The Examiner—for the reader has doubtless already recognised him to be the same individual whom we introduced in the twenty-ninth chapter of our narrative—glanced complacently around him; and a smile of triumph curled his thin pale lips. At the same time his small, grey, sparkling eyes were lighted up with an expression of diabolical cunning: his whole countenance was animated with a glow of pride and conscious power; and no one would have supposed that this was the same old man who meekly and quietly ascended the steps of the Post-Office a few minutes ago.

Bad deeds, if not the results of bad passions and feelings, soon engender them. This was the case with the Examiner. He was the agent of the Government in the perpetration of deeds which disgraced his white hair and his venerable years;—he held his appointment, not from the Postmaster-General, but direct from the Lords of the Treasury themselves;—he filled a situation of extreme responsibility and trust;—he knew his influence—he was well aware that he controlled an engine of fearful power—and he gloated over the secrets that had been revealed to him in the course of his avocation, and which he treasured up in his bosom.

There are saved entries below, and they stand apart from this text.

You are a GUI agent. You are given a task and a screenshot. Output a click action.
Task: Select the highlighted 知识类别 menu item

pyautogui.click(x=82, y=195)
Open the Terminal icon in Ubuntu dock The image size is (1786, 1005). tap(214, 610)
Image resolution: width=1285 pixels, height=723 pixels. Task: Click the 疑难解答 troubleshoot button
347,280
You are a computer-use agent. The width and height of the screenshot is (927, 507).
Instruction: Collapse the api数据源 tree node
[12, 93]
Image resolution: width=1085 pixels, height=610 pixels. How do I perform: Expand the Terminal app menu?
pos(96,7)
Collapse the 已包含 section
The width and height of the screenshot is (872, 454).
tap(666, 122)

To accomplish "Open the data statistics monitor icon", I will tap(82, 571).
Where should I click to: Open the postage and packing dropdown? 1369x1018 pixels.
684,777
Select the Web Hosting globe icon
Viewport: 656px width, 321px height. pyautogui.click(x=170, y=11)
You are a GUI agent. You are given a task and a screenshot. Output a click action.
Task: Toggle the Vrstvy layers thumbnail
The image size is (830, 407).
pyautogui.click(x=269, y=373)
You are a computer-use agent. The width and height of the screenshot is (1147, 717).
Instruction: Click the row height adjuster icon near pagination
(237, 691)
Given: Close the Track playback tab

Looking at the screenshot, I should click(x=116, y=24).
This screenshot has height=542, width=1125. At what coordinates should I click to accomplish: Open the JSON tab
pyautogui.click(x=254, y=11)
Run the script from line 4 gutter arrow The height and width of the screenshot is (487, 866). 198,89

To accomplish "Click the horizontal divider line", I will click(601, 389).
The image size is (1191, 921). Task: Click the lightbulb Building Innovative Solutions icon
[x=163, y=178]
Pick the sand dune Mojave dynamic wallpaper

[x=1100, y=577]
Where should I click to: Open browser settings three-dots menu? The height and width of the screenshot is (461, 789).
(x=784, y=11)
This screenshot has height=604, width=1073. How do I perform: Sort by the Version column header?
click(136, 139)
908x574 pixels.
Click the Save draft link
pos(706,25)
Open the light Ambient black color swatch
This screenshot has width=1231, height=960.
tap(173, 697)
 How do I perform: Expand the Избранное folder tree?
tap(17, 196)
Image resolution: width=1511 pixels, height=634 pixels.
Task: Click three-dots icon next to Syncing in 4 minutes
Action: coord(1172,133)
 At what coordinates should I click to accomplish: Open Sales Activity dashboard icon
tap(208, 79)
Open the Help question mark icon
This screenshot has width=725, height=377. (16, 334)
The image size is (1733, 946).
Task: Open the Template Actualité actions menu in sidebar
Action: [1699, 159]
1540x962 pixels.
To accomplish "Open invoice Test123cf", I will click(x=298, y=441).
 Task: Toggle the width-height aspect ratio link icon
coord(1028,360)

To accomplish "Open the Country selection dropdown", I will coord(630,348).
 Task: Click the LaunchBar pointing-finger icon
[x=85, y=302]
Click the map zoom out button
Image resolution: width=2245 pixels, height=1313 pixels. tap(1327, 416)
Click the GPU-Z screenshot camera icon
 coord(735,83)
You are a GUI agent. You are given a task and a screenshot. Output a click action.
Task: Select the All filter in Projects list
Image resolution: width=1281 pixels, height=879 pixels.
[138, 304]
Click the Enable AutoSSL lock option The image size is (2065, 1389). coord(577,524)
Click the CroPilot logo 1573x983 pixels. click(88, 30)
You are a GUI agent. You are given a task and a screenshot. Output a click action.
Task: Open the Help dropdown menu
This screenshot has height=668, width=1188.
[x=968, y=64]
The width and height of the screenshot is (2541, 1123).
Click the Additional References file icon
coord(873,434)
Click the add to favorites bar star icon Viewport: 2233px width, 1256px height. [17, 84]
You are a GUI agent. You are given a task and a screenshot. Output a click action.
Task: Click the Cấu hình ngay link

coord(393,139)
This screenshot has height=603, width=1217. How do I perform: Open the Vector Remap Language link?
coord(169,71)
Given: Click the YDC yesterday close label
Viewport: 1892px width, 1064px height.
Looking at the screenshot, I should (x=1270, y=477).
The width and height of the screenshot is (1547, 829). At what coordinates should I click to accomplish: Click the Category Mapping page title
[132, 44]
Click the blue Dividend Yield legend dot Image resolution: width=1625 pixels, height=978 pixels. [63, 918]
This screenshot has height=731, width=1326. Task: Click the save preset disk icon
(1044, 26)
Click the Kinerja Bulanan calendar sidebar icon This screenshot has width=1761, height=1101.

He had risen from nothing; and yet his influence with the Government was immense. His friends, who believed him to be nothing more than a senior clerk in the Post-Office, were surprised at the great interest which he evidently possessed, and which was demonstrated by the handsome manner in which all his relatives were provided for. But the old man kept his secret. The four clerks who served in his department under him, were all tried and trustworthy young men; and their fidelity was moreover secured by good salaries. Thus every precaution was adopted to render the proceedings of the Black Chamber as secret as possible;—and, at the time of which we are writing, the uses to which that room was appropriated were even unknown to the greater number of the persons employed in the General Post-Office.

The Examiner was omnipotent in his inquisitorial tribunal. There alone the authorities of the Post-Office had no power. None could enter that apartment without his leave:—he was responsible for his proceedings only to those from whom he held his appointment. At the same time, he was compelled to open any letters upon a warrant issued and directed to him by the Secretaries of State for the Home and Foreign Departments, and for the Colonies, as well as in obedience to the Treasury. Thus did he superintend an immense system of espionnage, which was extended to every class of society, and had its ramifications through every department of the state.

It must be observed that, although the great powers of Europe usually communicated with their representatives at the English court by means of couriers, still the agency of post-offices was frequently used to convey duplicates of the instructions borne by these express-messengers; and many of the minor courts depended altogether upon the post-office for the transport of their despatches to their envoys and ambassadors. All diplomatic correspondence, thus transmitted, was invariably opened, and notes or entire copies were taken from the despatches, in the Black Chamber. Hence it will be perceived that the English Cabinet became possessed of the nature of the greater part of all the instructions conveyed by foreign powers to their representatives at the court of Saint James's.

But the Government carried its proceedings with regard to the violation of correspondence, much farther than this. It caused to be opened all letters passing between important political personages—the friends as well as the enemies of the Cabinet; and it thus detected party combinations against its existence, ascertained private opinions upon particular measures, and became possessed of an immense mass of information highly serviceable to diplomatic intrigue and general policy.

Truly, this was a mighty engine in the hands of those who swayed the destinies of the British Empire;—but the secret springs of that fearfully complicated machine were all set in motion and controlled by that white-headed and aged man who now sat in the Black Chamber!

Need we wonder if he felt proud of his strange position? can we be astonished if he gloated, like the boa-constrictor over the victim that it retains in its deadly folds, over the mighty secrets stored in his memory?

That man knew enough to overturn a Ministry with one word.

That man could have set an entire empire in a blaze with one syllable of mystic revelation.